4. Homestead — question of intention — determined by facts in each case. — The question of homestead and residence, being a question of intention, must be determined by the facts in each case, and the trial court's finding of fact will not be disturbed unless it appears to be against the preponderance of the evidence.
5. Homestead — exemption — married man or head of family does not lose right to claim because his wife dies or he is divorced. — No one can acquire a homestead unless he is at the time a married man or the head of a family; but if, while a married man or head of a family, he acquires a homestead, he does not lose his right to claim it as exempt because his wife dies or because he is divorced, even though he may have no family living with him.
6. Homestead — exemption — no merit to appellant's argument that appellee lost right to claim exemption against judgment creditors because he his wife later divorced. — Where appellee acquired a homestead in his previously purchased real estate when his new wife and her son moved into his home, the appellate court, invoking the Arkansas Constitution and case law, found no merit to appellant's argument that appellee lost his right to claim the homestead exemption against judgment creditors because he and his wife later divorced; affirmed.
Appeal from Monroe Chancery Court; Bentley Story, Judge; affirmed.
Lyons, Emerson Cone, P.L.C., by: Jim Lyons, for appellant.
One brief only.
In this one-brief case, Appellant Tri-State Delta Chemicals, Inc., appeals the dismissal of its complaint to have a $67,918.26 judgment declared as a first lien on real estate owned by appellee Michael Wilkison. Tri-State contends on appeal that the trial court erred in finding that the real property was Wilkison's homestead. We affirm.

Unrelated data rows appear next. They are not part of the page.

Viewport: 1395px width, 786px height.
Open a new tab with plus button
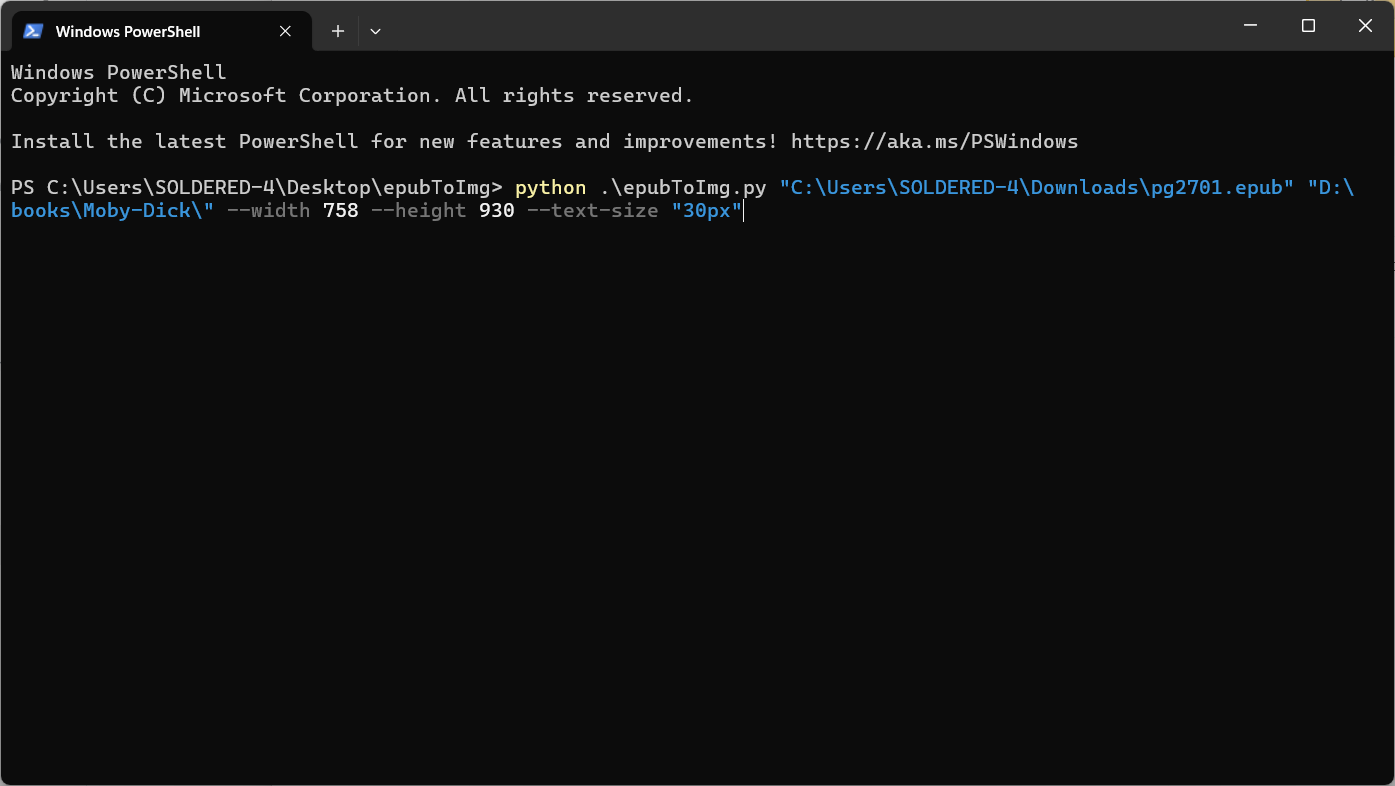tap(338, 31)
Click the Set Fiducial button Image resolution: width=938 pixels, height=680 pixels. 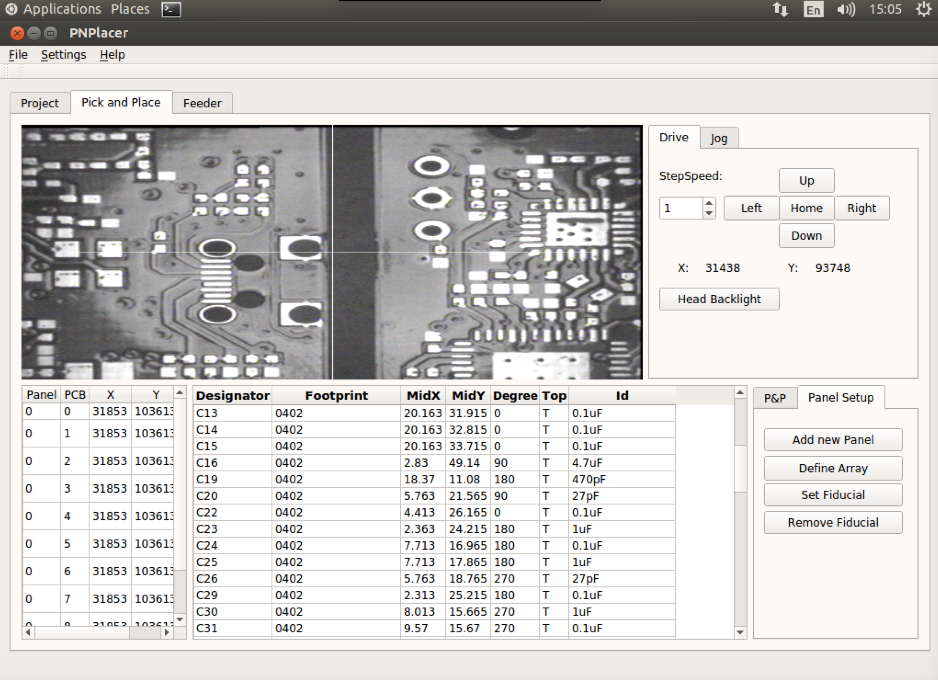pyautogui.click(x=833, y=495)
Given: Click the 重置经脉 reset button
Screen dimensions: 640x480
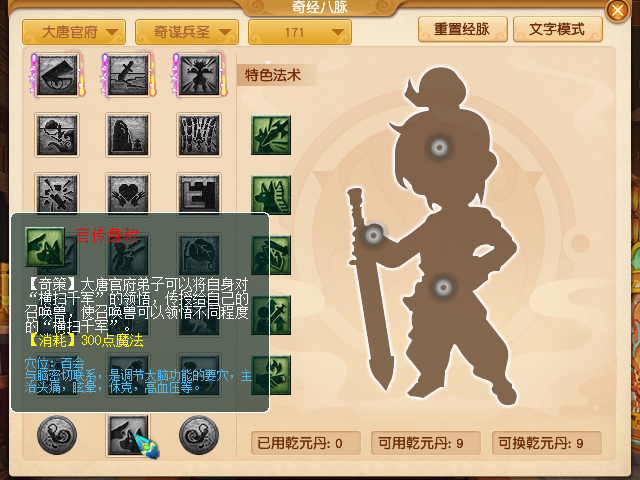Looking at the screenshot, I should (462, 29).
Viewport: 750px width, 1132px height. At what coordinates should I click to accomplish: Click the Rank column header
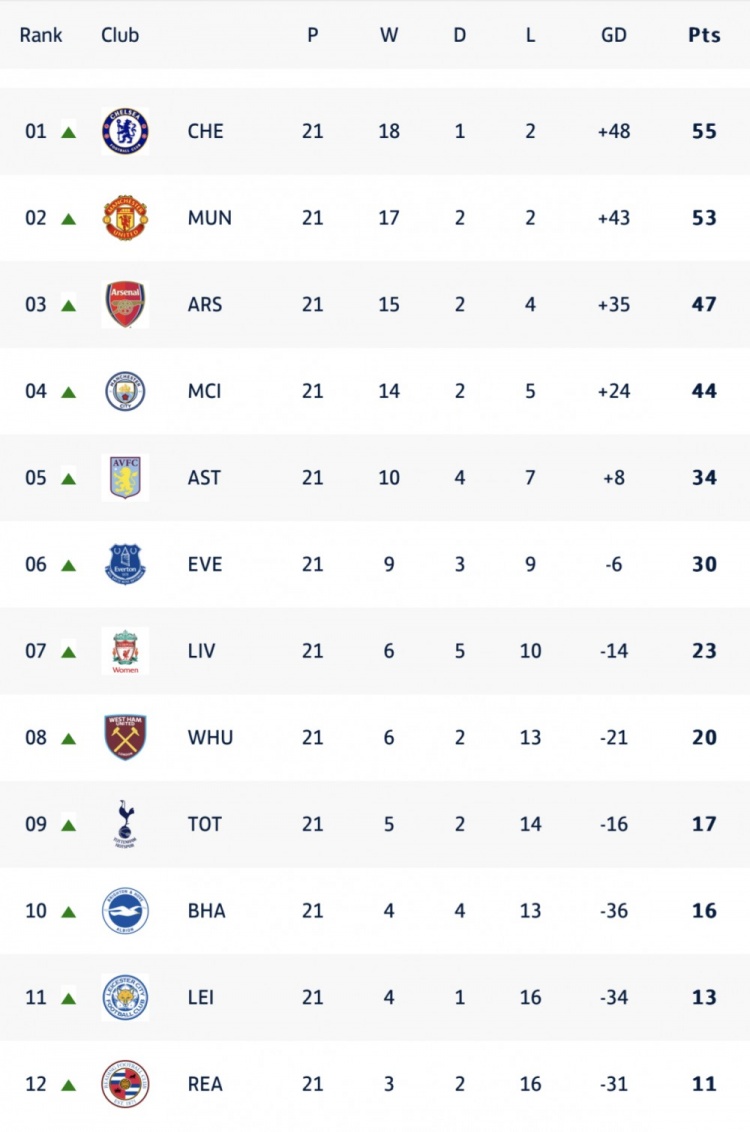click(x=41, y=35)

The stipulated facts of this case, set forth in a letter opinion of the Monroe County Circuit Court, are as follows. In September 1987, Wilkison obtained title by warranty deed to the real property at issue. He moved onto the property shortly afterward and continued to reside there through the time of the proceedings in circuit court. Wilkison married in March 1994. His bride, Sarah, and her then-minor son, Larry, lived with Wilkison on the subject real property until she separated from him about October 1998. The couple were divorced on January 7, 2000, but Larry, who was then nineteen years old, continued to reside with Wilkison.

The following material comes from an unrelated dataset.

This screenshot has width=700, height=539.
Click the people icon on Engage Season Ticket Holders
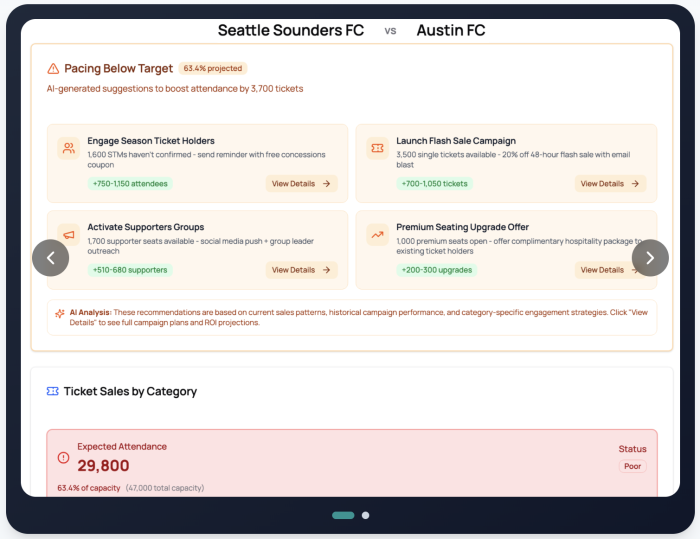(68, 148)
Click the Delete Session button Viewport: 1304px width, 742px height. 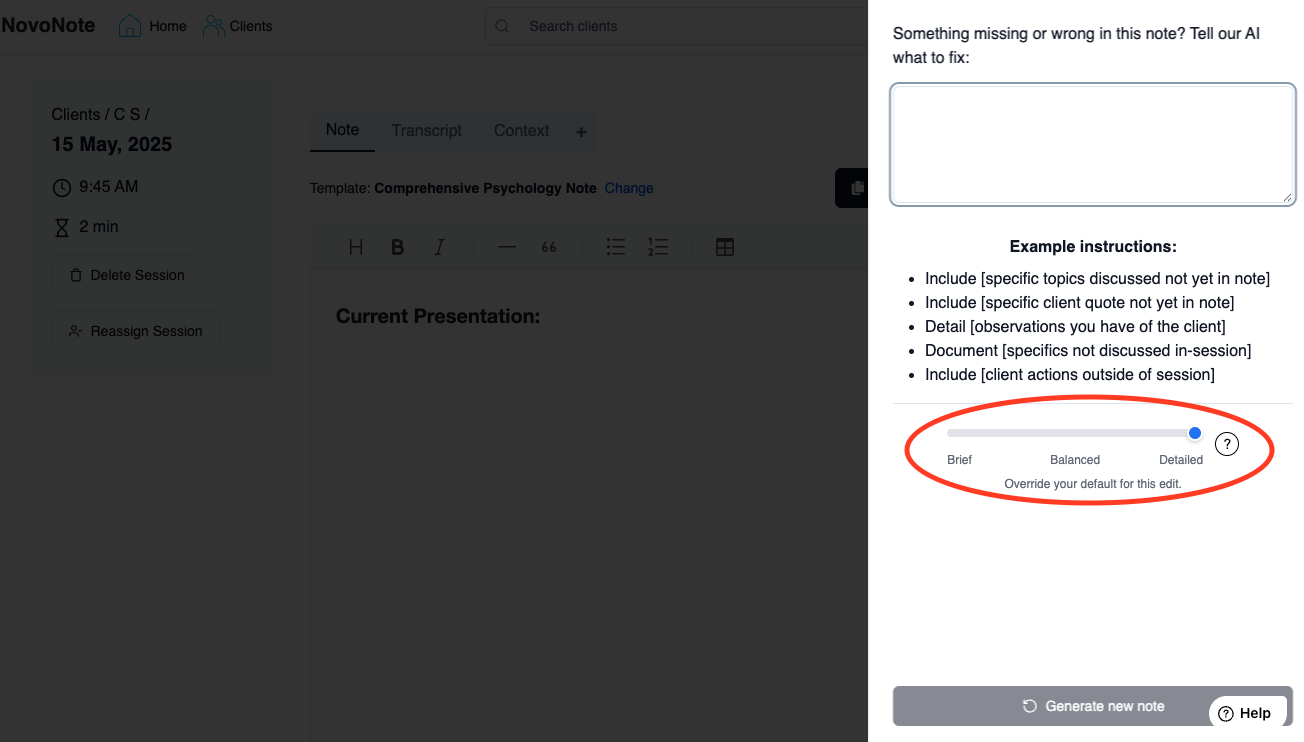(127, 275)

On July 19, 1999, a consent judgment was entered in favor of Tri-State against Wilkison. On September 18, 1999, Tri-State filed its complaint in this action, seeking to impress a lien on the subject real property and to foreclose its judgment lien, sell the property, and apply the proceeds to its judgment. In his answer, Wilkison admitted the judgment against him, but he contended that the real property upon which Tri-State sought to foreclose was his homestead.
At a hearing on its complaint, Tri-State argued that since Wilkison was neither married nor the head of family when he acquired the property, he could not acquire a homestead in the property by virtue of his marriage to Sarah. Tri-State argued further that even though Larry continued to reside on the property, Wilkison did not support him; therefore, Tri-State argued, Wilkison could not qualify as the head of a family merely because Larry continued to live with him.

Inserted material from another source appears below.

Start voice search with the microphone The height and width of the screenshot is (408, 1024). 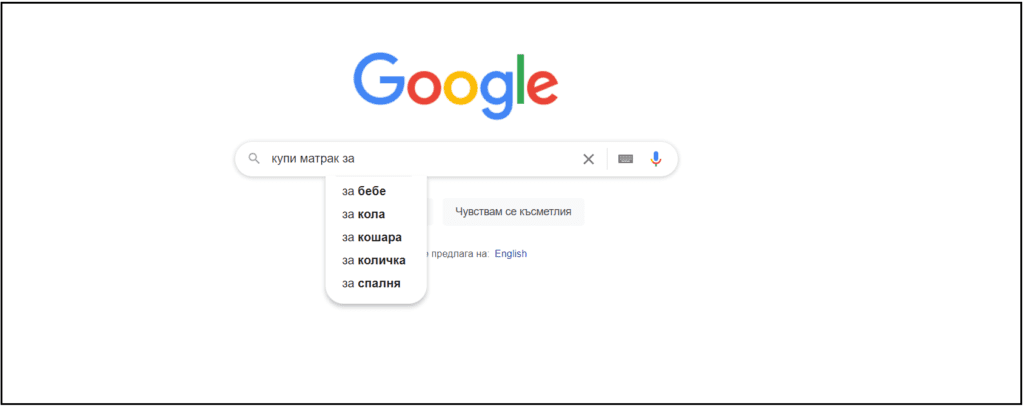(656, 159)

Article 9, Section 3, of the Arkansas Constitution provides:
The homestead of any resident of this State who is married or the head of a family shall not be subject to the lien of any judgment, or decree of any court, or to sale under execution or other process thereon, except such as may be rendered for the purchase money or for specific liens, laborers' or mechanics' liens for improving the same, or for taxes, or against executors, administrators, guardians, receivers, attorneys for moneys collected by them and other trustees of an express trust for moneys due from them in their fiduciary capacity.[1-4] Homestead laws are remedial and should be liberally construed to effectuate the beneficent purposes for which they were intended. Triple D-R Dev. v. FJN Contractors, 65 Ark. App. 192, 986 S.W.2d 429 (1999). It is generally accepted that the homestead exemption protects against all creditors except those mentioned in the constitution, and that the only way the exemption may be removed is by waiver or abandonment. Id. Once the property is occupied as a homestead, nothing more need be done to give the debtor the right to claim the personal privilege against a judgment creditor's sale. Arkansas S L v. Hayes, 276 Ark. 582, 637 S.W.2d 592 (1982), (citing Snider et al. v. Martin, 55 Ark. 139, 17 S.W. 712 (1891)). The question of homestead and residence, being a question of intention, must be determined by the facts in each case, and the trial court's finding of fact will not be disturbed unless it appears to be against the preponderance of the evidence. Smith v. Flash TV Sales Serv., Inc., 17 Ark. App. 185, 706 S.W.2d 184 (1986), (quoting City Nat'l Bank v. Johnson, 192 Ark. at 945, 949, 96 S.W.2d at 482, 484 (1936)).
Following the hearing and the submission of briefs, the trial court agreed with Tri-State's argument that Wilkison did not continue to be the head of a family simply because Larry continued to live with him. However, the chancellor found that Wilkison had acquired the real property as his homestead previous to the entry of the consent judgment in favor of Tri-State, and that the property did not lose its status as Wilkison's homestead simply because he and Sarah had divorced. The court ruled that Arkansas law regarding a homestead exemption does not require that a landowner be married or head of household when he purchases the real estate. The trial court was correct.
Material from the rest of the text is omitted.